Learn the English vocabulary for GitHub Actions: workflows, jobs, and runners, explained for discussing continuous integration pipelines clearly.

“The CI is broken” could mean the workflow file has a syntax error, a job failed, or a runner is stuck — GitHub Actions has specific terms for each layer, and using the right one gets a debugging conversation to the actual cause much faster.

Key Vocabulary

Workflow — a YAML file in .github/workflows/ defining an automated process, triggered by events like a push or pull request, containing one or more jobs. “The deploy workflow triggers on every push to main, while the test workflow runs on every pull request instead.”

Job — a set of steps within a workflow that runs on a single runner, executing sequentially by default, with multiple jobs able to run in parallel unless explicit dependencies are declared. “We split lint and test into separate jobs so they run in parallel instead of one after the other, cutting the total pipeline time roughly in half.”

Runner — the virtual machine (or self-hosted machine) that actually executes a job’s steps, provisioned fresh for each run unless it’s a persistent self-hosted runner. “The build started failing only on the hosted runner, not locally — turned out the runner’s default Node version had changed after a GitHub-side update.”

Step — a single task within a job, either running a shell command directly or invoking a reusable action, executed in order within that job. “The step that runs npm ci was failing because the lockfile was out of sync with package.json — a separate step further down never even got reached.”

Matrix build — a job configuration that runs the same steps across multiple combinations of variables (Node versions, operating systems), generating a separate job run per combination automatically. “We’re running a matrix build across Node 18, 20, and 22 so we catch version-specific bugs before they reach anyone actually running an older version.”

Common Phrases

  • “Which job is actually failing — lint, test, or build?”
  • “Is this a runner issue, or is the step itself failing?”
  • “Can we parallelize these jobs instead of running them sequentially?”
  • “Is this failure specific to one leg of the matrix build, or all of them?”
  • “Which step in that job is the one throwing the error?”

Example Sentences

Triaging a failed pipeline in standup: “The deploy workflow is red, but it’s just the lint job — the actual build and test jobs both passed. Looks like a step is failing on a new ESLint rule, not an infrastructure problem.”

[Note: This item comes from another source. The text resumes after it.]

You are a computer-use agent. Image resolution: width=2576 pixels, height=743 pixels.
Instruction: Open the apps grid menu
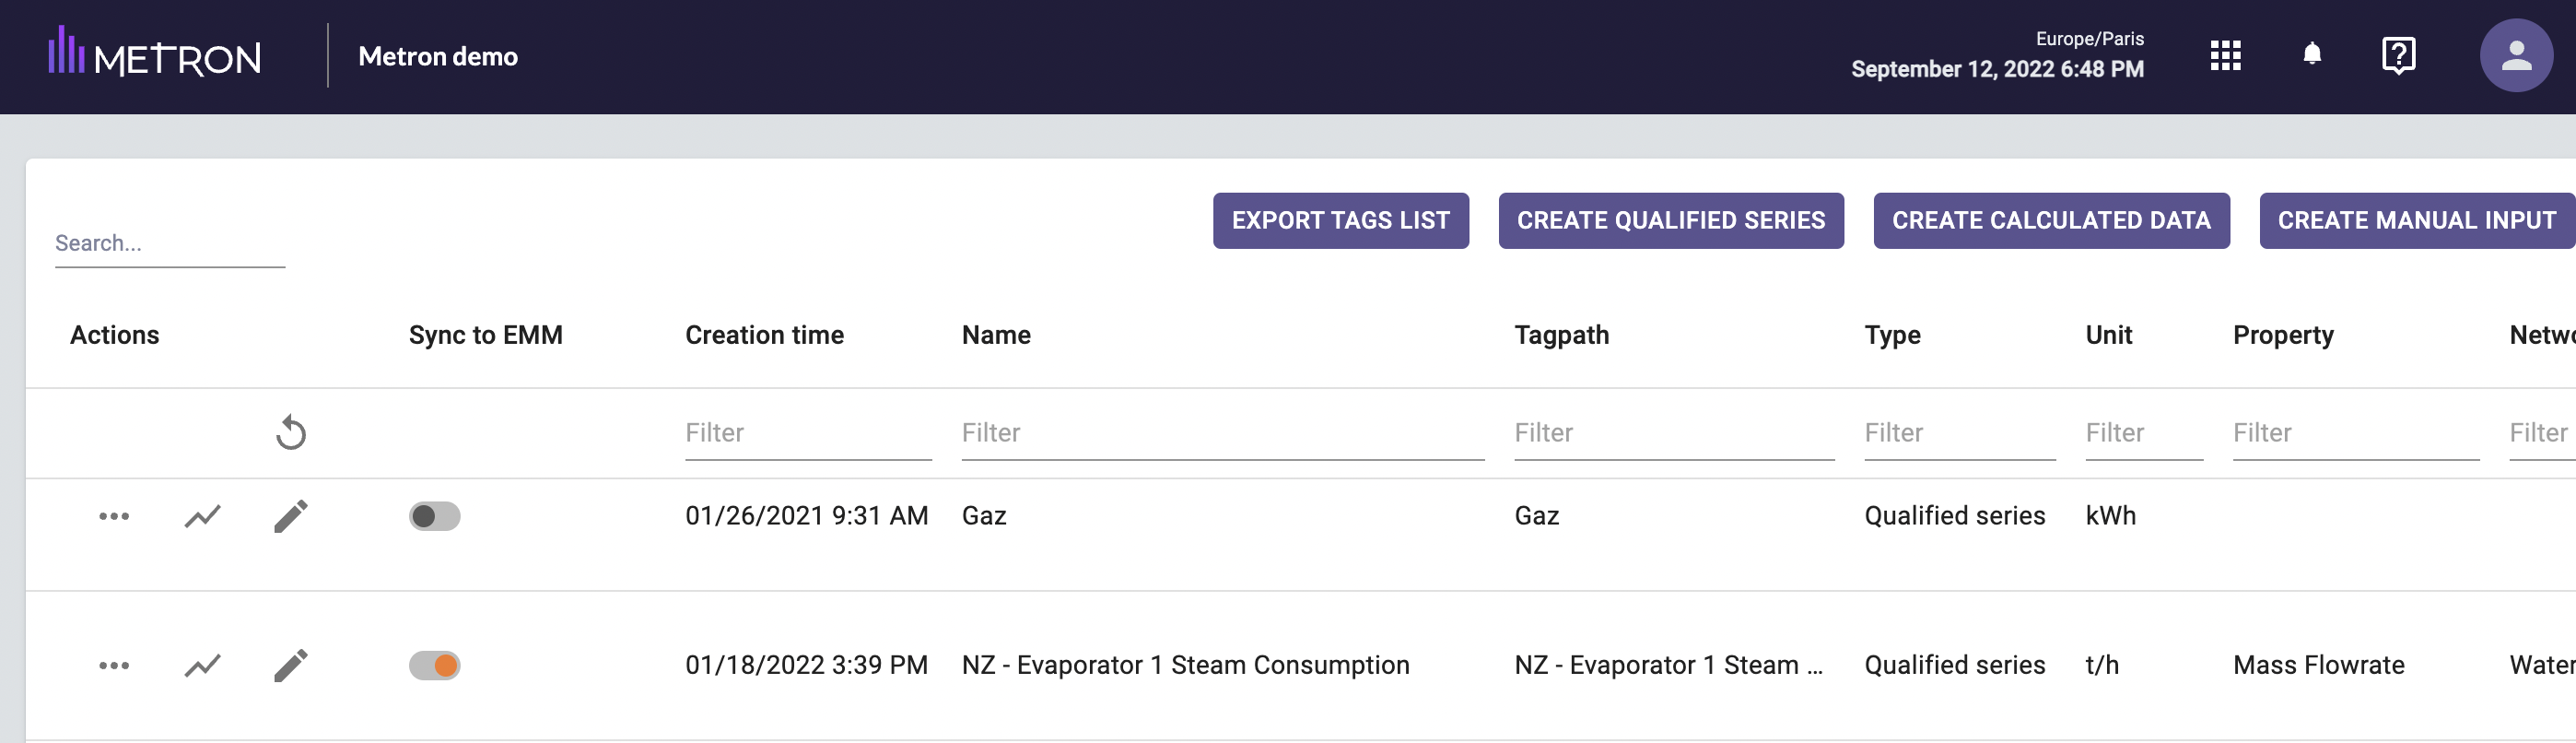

Explaining a flaky CI issue: “This only fails on the Windows leg of the matrix build, not Linux or macOS — it’s a path separator bug in the test itself, not a runner problem.”

Proposing a pipeline speedup: “Right now every job runs sequentially even though lint and unit tests don’t depend on each other. Splitting them into parallel jobs should cut our average CI time by a few minutes.”

Professional Tips

  • Name the specific job that’s failing, not just “CI is red” — most workflows run several jobs, and pointing at the right one saves everyone a round trip through the logs.
  • Distinguish a runner problem (environment, provisioning, quota) from a step problem (the actual command failing) when reporting a CI issue — they have completely different fixes.
  • Mention which leg of a matrix build is failing specifically, since matrix failures are often environment-specific bugs rather than universal ones.
  • Suggest parallelizing jobs explicitly when proposing pipeline speedups — it’s usually the single highest-leverage change for reducing total CI time.

Practice Exercise

  1. Write a sentence distinguishing a workflow from a job.
  2. Explain what a matrix build is used for.
  3. Describe the difference between a runner problem and a step problem.